I consider myself on the skeptical side when it comes to research, and as someone who is frequently frustrated by hype and woowoo, I’m firmly in the camp that says we need skepticism ingrained in how we think and write about new types of inquiry. I personally do think that many of the claims about Big Data applications are overblown, and I also think that the notion that we’ll ever be post-theory or purely empirical are dangerously misguided. But there’s no need to throw the baby out with the bathwater. While we should maintain a healthy criticism of them, new ventures dedicated to researched, data-driven writing should be greeted as a welcome development. What we need, I think, is to contribute to a communal understanding of research methods and statistics, including healthy skepticism, and there’s reason for optimism in that regard.


  1. Using “correlation does not imply causation” as an oversimplified charm against things we feel like rejecting out of hand is so 2012. Now all the cool kids are saying ‘it’s not a free speech issue if it’s a private actor doing it”. (The use of “free speech”, like the use of ‘imply”, is often used colloquially in a much broader way than it’s used a technical context. The definitely correct statement is that “it’s not a violation of the first amendment if it’s a private actor doing it” Although I have seen some people go so far as to say “it’s not censorship if…”, which is definitely incorrect.)

  2. A lot of people do use “imply” to mean “logically implies or entails” or some such. That’s the way I use it, and hear it used. But that may be a habit from reading in math and logic. If I want to say something weaker, I say “x suggests y.”

    Asking the skeptic for an alternative explanation of the correlation usually turns the conversation in an ok direction.

  3. Hmm. “Correlation does not imply causation” is another way of saying “don’t jump to conclusions”.

    Besides, causation is tricky and multilayered. You say that smoking causes cancer. But for a couple of decades now everyone knows that smoking causes cancer. And people still smoke. You say: addiction. But everyone knows about addiction, and yet they still choose to start smoking. Advertisement is banned, terrifying pictures are printed on the cigarette boxes, and yet they still do.

    At this point, saying “cigarette smoking causes cancer” becomes nearly as meaningless as saying “self-inflicted bullet wound in one’s head causes death”. Cigarette smoking has, in fact, ceased causing cancer; you now have to look for psychological and social causes.

    1. That is an absurd semantic distinction that does not accurately describe how human beings use the idea of causation.

      1. It’s not absurd, just a different angle, different scope, different context. For the pathologist drug overdose is a cause of death, the psychiatrist is looking for a different kind of cause (e.g. psychological trauma), and the sociologist for a different one yet (e.g. egotistic competitive culture, or whatever). Correlations won’t help much, you need a context, structural framework. Otherwise you’ll have a bunch of disconnected cause-effect items that don’t add up into any consistent logical worldview.

        1. The Big Bang caused cancer.

          Joking aside: The appropriate scope of the causal chain is determined by usefulness. If one is trying to determine whether a product causes disease, it is not useful to say, “No, it doesn’t, because the decision to use the product is caused by advertising/popularity/genetics, which are determined by…” ad infinitum.

  4. Well said, but it might help to consider physical disciplines where these terms have simpler and more direct meaning.

    I am sure it is not my unique construction. I will lazily avoid your links for now. There is a test for correlation and causation. And maybe more useful understanding.

    Correlation is a state measure. Accelerator depression is correlated to vehicle speed.
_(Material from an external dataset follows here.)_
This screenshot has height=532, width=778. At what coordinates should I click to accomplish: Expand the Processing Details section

    Causation is a relationship between derivatives. If I change the accelerator, vehicle speed changes: ds/da is not zero. But if I change the speed (push the car downhill) the accelerator doesn’t move. You can more naturally write this as the correlation between the time derivatives of the two. This also let’s you naturally extend to confounding variables. And explains experiment directions.
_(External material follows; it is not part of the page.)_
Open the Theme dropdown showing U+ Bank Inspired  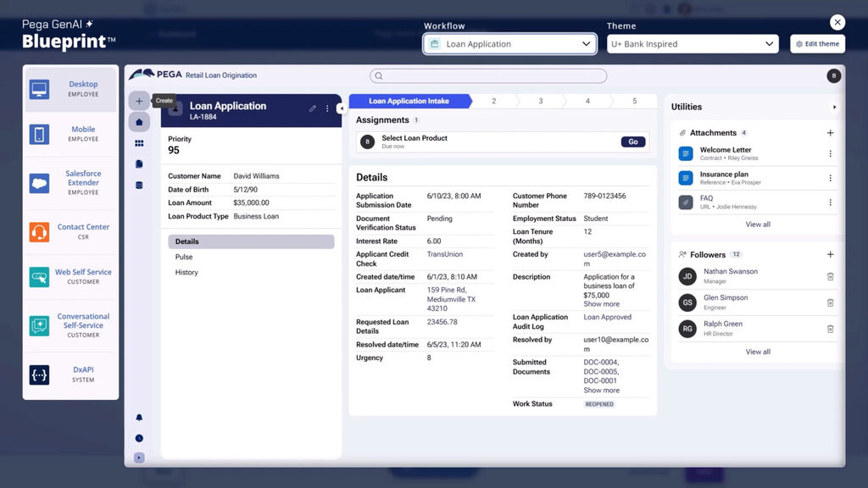pyautogui.click(x=692, y=44)
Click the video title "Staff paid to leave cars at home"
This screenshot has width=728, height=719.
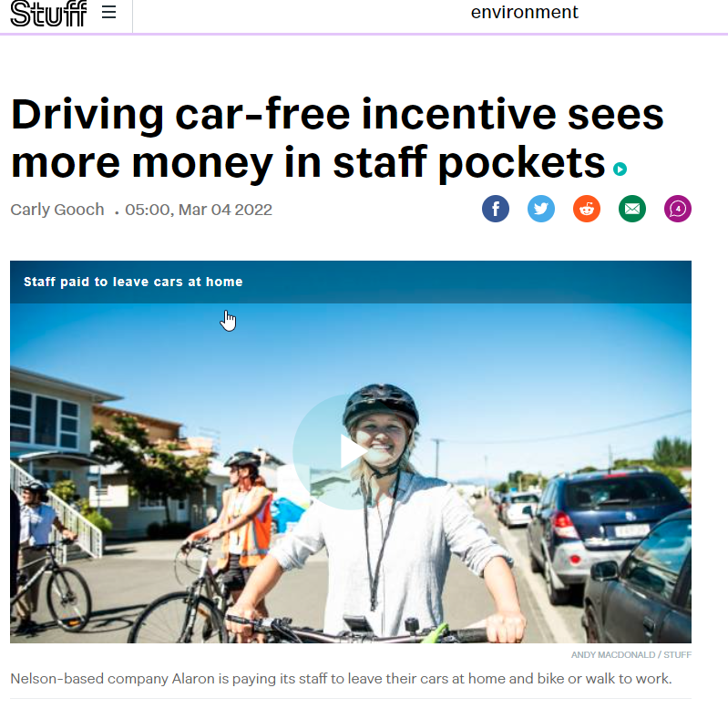[133, 282]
    Thanks for he links and nice writeup. Your writing really is a pleasure to read.

  5. Correlation implies symptom or cause.
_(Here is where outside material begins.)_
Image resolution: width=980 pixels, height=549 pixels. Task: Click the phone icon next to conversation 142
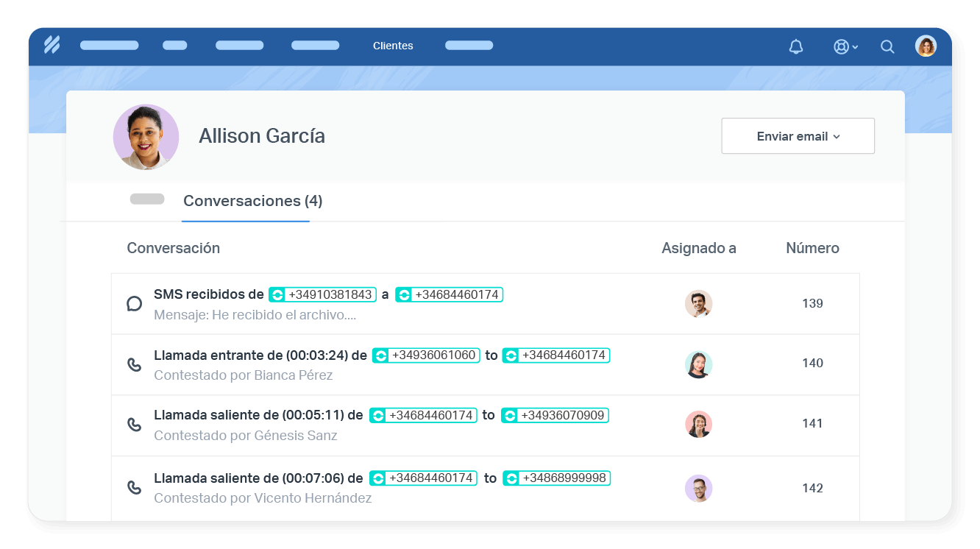click(x=135, y=486)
    We have a guy at work constantly pointing out metrics that change over the same time frame as problems we’re trying to diagnose. He’s always pointing to them as causes, so far they’ve all been symptoms.

  6. There may be an association between an explanatory categorical variable and a response quantitative variable, but not a correlation. To investigate that kind of association we would use an ANOVA instead of a correlation. I say this simply because if we’re going to understand how to draw responsible conclusions from evidence, we need to be clear about terms and procedures. Likewise, saying something like “there’s a correlation between your opinion of a writer and if you usually agree with them” just strikes me as a misuse of specific terminology. “

    This is unfair to everyday English. We (statisticians) appropriated the term, which was already very much in common use indicating that some things had a relationship together. In fact, when we say that “correlation does not imply causation” this is exactly how we’re using the term. Saying “association does not imply causation” conveys the same sentiment but lacks the charming consonance. The “correlation does not imply causation” lesson holds for categorical variables in the same ways it holds for quantitative variables.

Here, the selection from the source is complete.